The meaningless trigger for this series of demonstrations sweeping through America, Europe and recently reaching Asia - the next Slut Walks are in Lisbon and New Delhi on 25 June - was a statement made by Toronto police officer Michael Sanguinetti while giving a campus safety talk at Osgoode Hall Law School. 'Women should avoid dressing like sluts in order not to be victimised,' he famously remarked, caused outrage in Canada. The first SlutWalk was organised in Toronto on 3 April, and the message is simple: sexual assault is an act of violence by the perpetrator and never something occasioned or asked for by the victim. Women's clothing or behaviour should never be used as an excuse for violence against them. 'Women are raped in all kinds of clothes,' states one of the London protesters, while one of the best banners read 'Little girls' clothes don't create paedophilia'.
Rape-a-penny
SlutWalks has been regarded as an overblown reaction to a meaningless slip of the tongue. Rosa Parks' refusal to move to the back of the bus by a white fellow passenger on 1 December 1955 was probably a mundane incident at the time.

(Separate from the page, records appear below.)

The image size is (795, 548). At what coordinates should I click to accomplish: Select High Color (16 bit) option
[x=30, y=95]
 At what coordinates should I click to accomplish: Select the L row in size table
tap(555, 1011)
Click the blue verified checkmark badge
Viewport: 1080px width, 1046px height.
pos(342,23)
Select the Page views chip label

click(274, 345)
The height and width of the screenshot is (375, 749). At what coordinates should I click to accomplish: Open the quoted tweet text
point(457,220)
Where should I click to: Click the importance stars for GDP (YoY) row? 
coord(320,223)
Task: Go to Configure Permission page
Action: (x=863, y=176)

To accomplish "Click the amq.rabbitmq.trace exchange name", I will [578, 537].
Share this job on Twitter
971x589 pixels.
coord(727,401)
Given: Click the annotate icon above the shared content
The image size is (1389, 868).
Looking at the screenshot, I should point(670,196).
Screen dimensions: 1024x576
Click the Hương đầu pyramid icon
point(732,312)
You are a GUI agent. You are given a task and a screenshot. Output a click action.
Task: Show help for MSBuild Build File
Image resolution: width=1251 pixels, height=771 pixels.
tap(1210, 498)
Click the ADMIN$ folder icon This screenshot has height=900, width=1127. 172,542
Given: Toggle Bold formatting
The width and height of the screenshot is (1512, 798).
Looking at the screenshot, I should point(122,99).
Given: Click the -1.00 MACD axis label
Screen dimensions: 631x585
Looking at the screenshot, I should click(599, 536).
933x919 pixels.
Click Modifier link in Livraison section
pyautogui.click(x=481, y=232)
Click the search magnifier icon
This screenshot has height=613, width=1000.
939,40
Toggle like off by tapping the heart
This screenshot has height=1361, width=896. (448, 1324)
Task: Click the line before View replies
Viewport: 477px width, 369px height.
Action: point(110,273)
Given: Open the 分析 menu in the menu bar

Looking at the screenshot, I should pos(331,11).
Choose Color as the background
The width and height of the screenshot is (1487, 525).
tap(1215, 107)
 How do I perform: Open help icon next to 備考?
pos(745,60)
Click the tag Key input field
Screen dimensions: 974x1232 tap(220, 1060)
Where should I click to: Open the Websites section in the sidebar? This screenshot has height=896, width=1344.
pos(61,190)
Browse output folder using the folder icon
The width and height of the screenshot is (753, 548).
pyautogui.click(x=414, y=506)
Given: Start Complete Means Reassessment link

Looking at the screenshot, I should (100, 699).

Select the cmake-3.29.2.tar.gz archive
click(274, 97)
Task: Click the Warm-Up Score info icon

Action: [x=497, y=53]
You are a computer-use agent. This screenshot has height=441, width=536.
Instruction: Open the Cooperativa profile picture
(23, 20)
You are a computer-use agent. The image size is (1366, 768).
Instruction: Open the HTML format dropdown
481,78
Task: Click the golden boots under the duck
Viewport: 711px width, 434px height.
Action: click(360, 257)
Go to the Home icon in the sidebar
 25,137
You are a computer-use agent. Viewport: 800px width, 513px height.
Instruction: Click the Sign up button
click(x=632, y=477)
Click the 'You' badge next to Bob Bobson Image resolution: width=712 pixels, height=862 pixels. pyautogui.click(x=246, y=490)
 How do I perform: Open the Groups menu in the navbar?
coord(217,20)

Nevertheless, we remember it today as having unexpected long-term effects after snowballing into the American civil rights movement. A speaker on BBC's Radio 4 recently argued in British broadcaster David Aaronovitch's Moral Maze, that had Mr. Sanguinetti been Ms. Sanguinetti, it wouldn't have caused public outrage.
This has as much relevance as arguing that if the civil rights activist had missed that bus, the movement would never have started. A mundane event acquires the energy to become a trigger for a social movement only when society is ready to acknowledge that specific fact as bearing a certain symbolic weight. It is not the trigger that makes the masses march, but the social group that reaches the state of maturity to actually identify the trigger as such. In a radio interview on 18 May, British justice secretaryKen Clarke made a distinction between 'serious rape' and 'other' types of rape while presenting the government's intention to offer lesser sentences for rapists who plead guilty early. In Britain, the minimum sentence for (a 'not-so-serious') rape is only four years, whilst only 6% of reported rapes in Britain end in conviction.
Call me
The message seems to be clear and straight-forward enough. Yet in the great tradition of feminism the issue has centred on the name of the marches and the method used as means of empowerment for women. In Britain, moral self-righteousness swept through the media the moment we heard the news of the London SlutWalk. The Gordian knot regarded women's reluctance to identify as sluts in an over-sexualised culture (where value still lies with attractivity and young girls' sexuality), is constantly being commodified. In several media debates, women expressed concern over internalising images of sexual objectification and stated that dressing up as porn stars is a step back for feminism.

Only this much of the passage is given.